Awesome

:fire: [NeurIPS24] ProMaC: Leveraging Hallucinations to Reduce Manual Prompt Dependency in Promptable Segmentation

Code release of paper:

Leveraging Hallucinations to Reduce Manual Prompt Dependency in Promptable Segmentation

Jian Hu, Jiayi Lin, Junchi Yan, Shaogang Gong

Queen Mary University of London, Shanghai Jiao Tong University

:rocket: News

[2024.09.25] ProMaC is accepted to NeurIPS 2024!
[2024.08.30] Model running instructions with LLaVA1.5 on CAMO and COD10K datasets are released.
[2024.08.26] Demo of ProMaC is released.
[2024.08.26] Model running instructions with LLaVA1.5 on CHAMELEON dataset is released.

:bulb: Highlight

Promptable segmentation typically requires instance-specific manual prompts to guide the segmentation of each desired object.To minimize such a need, task-generic promptable segmentation has been introduced, which employs a single task-generic prompt to segment various images of different objects in the same task.Current methods use Multimodal Large Language Models (MLLMs) to reason detailed instance-specific prompts from a task-generic prompt for improving segmentation accuracy.
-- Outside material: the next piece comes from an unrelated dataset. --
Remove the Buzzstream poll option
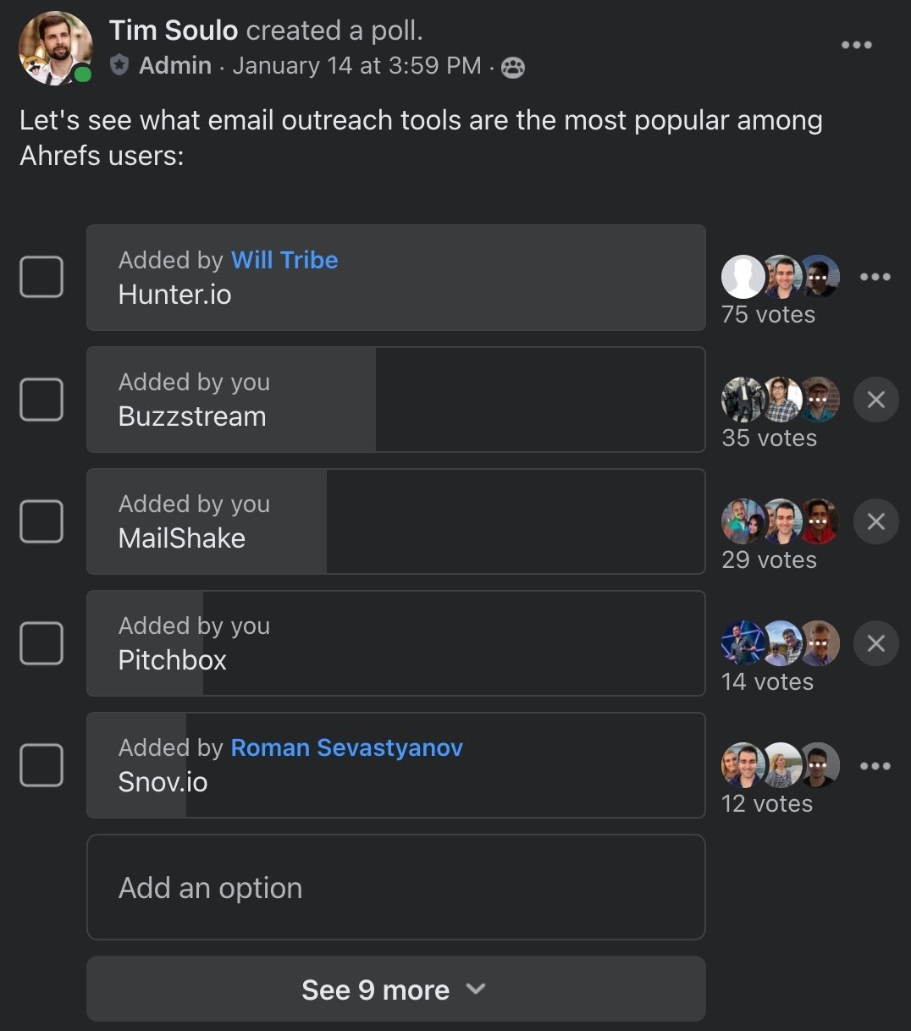911x1031 pixels. (875, 400)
The effectiveness of this segmentation heavily depends on the precision of these derived prompts. However, MLLMs often suffer hallucinations during reasoning, resulting in inaccurate prompting. While existing methods focus on eliminating hallucinations to improve a model, we argue that MLLM hallucinations can reveal valuable contextual insights when leveraged correctly, as they represent pre-trained large-scale knowledge beyond individual images. In this paper, we utilize hallucinations to mine task-related information from images and verify its accuracy for enhancing precision of the generated prompts.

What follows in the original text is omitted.